Des publications intervenues notamment après la conférence de presse présidentielle du 6 mai dernier, et que le gouvernement refuse d’assimiler à un simple exercice de la liberté d’expression. Au regard du droit pénal congolais, ces comportements constituent des infractions clairement qualifiées, attentatoires à l’autorité de l’État et à la cohésion nationale. Le garde des Sceaux rappelle que le Président, garant de la Constitution et de l’unité nationale, bénéficie d’une protection juridique renforcée.
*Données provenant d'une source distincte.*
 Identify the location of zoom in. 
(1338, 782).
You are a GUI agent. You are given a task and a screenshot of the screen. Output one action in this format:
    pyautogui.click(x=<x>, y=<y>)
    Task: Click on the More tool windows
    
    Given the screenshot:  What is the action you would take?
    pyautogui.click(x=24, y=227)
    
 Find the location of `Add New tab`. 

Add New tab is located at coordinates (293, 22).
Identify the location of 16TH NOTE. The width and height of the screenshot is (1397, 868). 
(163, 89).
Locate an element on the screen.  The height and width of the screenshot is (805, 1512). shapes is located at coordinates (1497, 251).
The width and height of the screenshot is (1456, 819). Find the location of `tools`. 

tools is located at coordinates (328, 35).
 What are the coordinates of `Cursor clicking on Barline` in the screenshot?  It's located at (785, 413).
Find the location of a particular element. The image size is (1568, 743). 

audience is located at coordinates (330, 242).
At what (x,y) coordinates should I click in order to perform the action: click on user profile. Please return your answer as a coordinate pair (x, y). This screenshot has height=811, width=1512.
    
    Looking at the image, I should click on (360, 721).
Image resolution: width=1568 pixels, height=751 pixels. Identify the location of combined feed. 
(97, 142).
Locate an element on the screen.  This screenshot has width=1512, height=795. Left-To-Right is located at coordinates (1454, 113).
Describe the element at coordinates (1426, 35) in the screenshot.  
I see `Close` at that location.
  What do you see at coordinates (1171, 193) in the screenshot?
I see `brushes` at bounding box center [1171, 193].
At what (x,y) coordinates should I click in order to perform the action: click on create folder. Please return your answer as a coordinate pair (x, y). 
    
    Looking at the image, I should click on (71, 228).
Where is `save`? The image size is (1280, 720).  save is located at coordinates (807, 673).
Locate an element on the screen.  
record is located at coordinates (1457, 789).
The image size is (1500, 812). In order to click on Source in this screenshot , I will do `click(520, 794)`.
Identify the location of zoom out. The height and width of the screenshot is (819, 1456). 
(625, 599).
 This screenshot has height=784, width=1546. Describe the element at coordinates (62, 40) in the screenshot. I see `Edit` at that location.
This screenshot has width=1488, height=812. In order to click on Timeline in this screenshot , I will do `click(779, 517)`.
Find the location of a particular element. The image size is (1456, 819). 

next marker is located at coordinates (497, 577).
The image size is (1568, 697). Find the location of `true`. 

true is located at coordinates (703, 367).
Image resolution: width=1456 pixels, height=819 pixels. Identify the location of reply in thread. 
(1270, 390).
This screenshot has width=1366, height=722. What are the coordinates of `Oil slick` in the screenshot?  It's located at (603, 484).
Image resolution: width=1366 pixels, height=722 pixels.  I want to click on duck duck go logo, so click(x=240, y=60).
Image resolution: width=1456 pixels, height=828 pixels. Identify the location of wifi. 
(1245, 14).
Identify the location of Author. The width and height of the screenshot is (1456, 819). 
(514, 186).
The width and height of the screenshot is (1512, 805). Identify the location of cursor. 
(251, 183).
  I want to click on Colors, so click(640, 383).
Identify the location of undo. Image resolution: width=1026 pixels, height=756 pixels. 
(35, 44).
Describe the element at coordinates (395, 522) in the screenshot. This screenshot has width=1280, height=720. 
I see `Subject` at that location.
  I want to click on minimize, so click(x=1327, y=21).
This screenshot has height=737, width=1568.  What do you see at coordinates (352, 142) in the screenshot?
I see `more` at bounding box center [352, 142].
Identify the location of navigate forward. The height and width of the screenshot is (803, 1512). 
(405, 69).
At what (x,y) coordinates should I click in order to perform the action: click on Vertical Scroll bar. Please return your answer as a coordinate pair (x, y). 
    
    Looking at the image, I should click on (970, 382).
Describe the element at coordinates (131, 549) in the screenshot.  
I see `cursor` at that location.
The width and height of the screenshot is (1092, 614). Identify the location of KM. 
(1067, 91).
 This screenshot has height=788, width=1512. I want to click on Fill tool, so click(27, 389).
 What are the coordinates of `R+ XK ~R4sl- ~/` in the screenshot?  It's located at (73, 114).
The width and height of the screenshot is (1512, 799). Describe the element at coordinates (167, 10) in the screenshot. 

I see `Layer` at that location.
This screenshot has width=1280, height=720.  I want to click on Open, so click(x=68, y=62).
En conséquence, les autorités judiciaires ont reçu l’injonction de déclencher immédiatement l’action publique, y compris pour identifier et interpeller les auteurs basés à l’étranger. Le ministre met en garde contre toute tentative d’instrumentalisation de figures publiques visant à inciter à la haine ou à troubler l’ordre public, assurant que ces actes feront l’objet de poursuites systématiques.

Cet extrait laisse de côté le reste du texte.